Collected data
* * *
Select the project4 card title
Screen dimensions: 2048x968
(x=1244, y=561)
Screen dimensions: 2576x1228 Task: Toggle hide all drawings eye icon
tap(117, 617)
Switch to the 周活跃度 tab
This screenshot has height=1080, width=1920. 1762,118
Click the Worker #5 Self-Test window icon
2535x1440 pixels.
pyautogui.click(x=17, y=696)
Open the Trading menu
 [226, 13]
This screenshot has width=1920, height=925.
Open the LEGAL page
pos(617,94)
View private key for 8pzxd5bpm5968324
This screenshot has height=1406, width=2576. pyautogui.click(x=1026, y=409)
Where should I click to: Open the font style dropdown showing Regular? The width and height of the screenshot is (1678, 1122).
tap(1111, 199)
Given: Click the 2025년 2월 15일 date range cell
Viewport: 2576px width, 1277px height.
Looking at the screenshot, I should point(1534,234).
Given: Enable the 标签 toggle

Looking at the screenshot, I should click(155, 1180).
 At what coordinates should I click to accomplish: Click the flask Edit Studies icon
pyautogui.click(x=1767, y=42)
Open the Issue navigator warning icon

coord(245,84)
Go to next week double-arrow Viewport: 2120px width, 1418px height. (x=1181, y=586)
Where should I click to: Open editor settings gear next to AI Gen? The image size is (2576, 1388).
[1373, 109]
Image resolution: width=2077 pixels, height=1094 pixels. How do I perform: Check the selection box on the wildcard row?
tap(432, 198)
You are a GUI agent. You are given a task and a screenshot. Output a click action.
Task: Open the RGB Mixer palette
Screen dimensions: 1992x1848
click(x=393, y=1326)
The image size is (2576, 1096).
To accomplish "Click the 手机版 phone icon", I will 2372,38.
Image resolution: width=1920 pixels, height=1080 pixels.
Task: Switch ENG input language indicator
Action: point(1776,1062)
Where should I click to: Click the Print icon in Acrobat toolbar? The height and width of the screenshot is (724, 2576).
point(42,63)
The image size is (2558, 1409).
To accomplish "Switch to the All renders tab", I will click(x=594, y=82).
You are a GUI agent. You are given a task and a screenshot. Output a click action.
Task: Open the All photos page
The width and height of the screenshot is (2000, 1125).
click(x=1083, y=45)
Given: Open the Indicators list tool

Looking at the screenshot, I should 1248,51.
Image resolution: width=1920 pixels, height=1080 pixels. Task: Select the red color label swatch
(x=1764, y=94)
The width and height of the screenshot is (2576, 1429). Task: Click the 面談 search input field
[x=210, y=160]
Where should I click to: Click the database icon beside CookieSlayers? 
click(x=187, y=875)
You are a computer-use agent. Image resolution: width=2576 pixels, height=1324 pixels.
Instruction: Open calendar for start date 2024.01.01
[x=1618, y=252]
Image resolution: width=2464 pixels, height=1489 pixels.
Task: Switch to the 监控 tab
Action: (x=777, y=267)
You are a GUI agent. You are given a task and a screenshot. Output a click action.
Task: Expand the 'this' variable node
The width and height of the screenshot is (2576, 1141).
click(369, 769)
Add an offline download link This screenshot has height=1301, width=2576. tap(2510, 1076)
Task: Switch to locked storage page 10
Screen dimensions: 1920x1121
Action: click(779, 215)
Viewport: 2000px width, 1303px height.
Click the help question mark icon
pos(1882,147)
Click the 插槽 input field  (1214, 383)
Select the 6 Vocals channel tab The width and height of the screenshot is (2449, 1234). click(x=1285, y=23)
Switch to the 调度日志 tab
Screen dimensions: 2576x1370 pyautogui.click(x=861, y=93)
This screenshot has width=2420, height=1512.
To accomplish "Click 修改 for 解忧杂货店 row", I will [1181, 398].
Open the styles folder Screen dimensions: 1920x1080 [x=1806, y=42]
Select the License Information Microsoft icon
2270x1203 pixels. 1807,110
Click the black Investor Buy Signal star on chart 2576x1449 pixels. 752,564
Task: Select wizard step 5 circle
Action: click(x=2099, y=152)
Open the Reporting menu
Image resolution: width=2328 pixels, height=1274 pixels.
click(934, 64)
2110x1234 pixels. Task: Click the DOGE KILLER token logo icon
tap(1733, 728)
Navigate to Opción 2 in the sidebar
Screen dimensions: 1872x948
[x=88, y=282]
* * *
__Work order__
Output all of the records, keeping every word exact.

__Response box__
Select the project4 card title
Screen dimensions: 2048x968
(x=1244, y=561)
Screen dimensions: 2576x1228 Task: Toggle hide all drawings eye icon
tap(117, 617)
Switch to the 周活跃度 tab
This screenshot has height=1080, width=1920. 1762,118
Click the Worker #5 Self-Test window icon
2535x1440 pixels.
pyautogui.click(x=17, y=696)
Open the Trading menu
 [226, 13]
This screenshot has width=1920, height=925.
Open the LEGAL page
pos(617,94)
View private key for 8pzxd5bpm5968324
This screenshot has height=1406, width=2576. pyautogui.click(x=1026, y=409)
Where should I click to: Open the font style dropdown showing Regular? The width and height of the screenshot is (1678, 1122).
tap(1111, 199)
Given: Click the 2025년 2월 15일 date range cell
Viewport: 2576px width, 1277px height.
Looking at the screenshot, I should point(1534,234).
Given: Enable the 标签 toggle

Looking at the screenshot, I should click(155, 1180).
 At what coordinates should I click to accomplish: Click the flask Edit Studies icon
pyautogui.click(x=1767, y=42)
Open the Issue navigator warning icon

coord(245,84)
Go to next week double-arrow Viewport: 2120px width, 1418px height. (x=1181, y=586)
Where should I click to: Open editor settings gear next to AI Gen? The image size is (2576, 1388).
[1373, 109]
Image resolution: width=2077 pixels, height=1094 pixels. How do I perform: Check the selection box on the wildcard row?
tap(432, 198)
You are a GUI agent. You are given a task and a screenshot. Output a click action.
Task: Open the RGB Mixer palette
Screen dimensions: 1992x1848
click(x=393, y=1326)
The image size is (2576, 1096).
To accomplish "Click the 手机版 phone icon", I will 2372,38.
Image resolution: width=1920 pixels, height=1080 pixels.
Task: Switch ENG input language indicator
Action: point(1776,1062)
Where should I click to: Click the Print icon in Acrobat toolbar? The height and width of the screenshot is (724, 2576).
point(42,63)
The image size is (2558, 1409).
To accomplish "Switch to the All renders tab", I will click(x=594, y=82).
You are a GUI agent. You are given a task and a screenshot. Output a click action.
Task: Open the All photos page
The width and height of the screenshot is (2000, 1125).
click(x=1083, y=45)
Given: Open the Indicators list tool

Looking at the screenshot, I should 1248,51.
Image resolution: width=1920 pixels, height=1080 pixels. Task: Select the red color label swatch
(x=1764, y=94)
The width and height of the screenshot is (2576, 1429). Task: Click the 面談 search input field
[x=210, y=160]
Where should I click to: Click the database icon beside CookieSlayers? 
click(x=187, y=875)
You are a computer-use agent. Image resolution: width=2576 pixels, height=1324 pixels.
Instruction: Open calendar for start date 2024.01.01
[x=1618, y=252]
Image resolution: width=2464 pixels, height=1489 pixels.
Task: Switch to the 监控 tab
Action: (x=777, y=267)
You are a GUI agent. You are given a task and a screenshot. Output a click action.
Task: Expand the 'this' variable node
The width and height of the screenshot is (2576, 1141).
click(369, 769)
Add an offline download link This screenshot has height=1301, width=2576. tap(2510, 1076)
Task: Switch to locked storage page 10
Screen dimensions: 1920x1121
Action: click(779, 215)
Viewport: 2000px width, 1303px height.
Click the help question mark icon
pos(1882,147)
Click the 插槽 input field  (1214, 383)
Select the 6 Vocals channel tab The width and height of the screenshot is (2449, 1234). click(x=1285, y=23)
Switch to the 调度日志 tab
Screen dimensions: 2576x1370 pyautogui.click(x=861, y=93)
This screenshot has width=2420, height=1512.
To accomplish "Click 修改 for 解忧杂货店 row", I will [1181, 398].
Open the styles folder Screen dimensions: 1920x1080 [x=1806, y=42]
Select the License Information Microsoft icon
2270x1203 pixels. 1807,110
Click the black Investor Buy Signal star on chart 2576x1449 pixels. 752,564
Task: Select wizard step 5 circle
Action: click(x=2099, y=152)
Open the Reporting menu
Image resolution: width=2328 pixels, height=1274 pixels.
click(934, 64)
2110x1234 pixels. Task: Click the DOGE KILLER token logo icon
tap(1733, 728)
Navigate to Opción 2 in the sidebar
Screen dimensions: 1872x948
[x=88, y=282]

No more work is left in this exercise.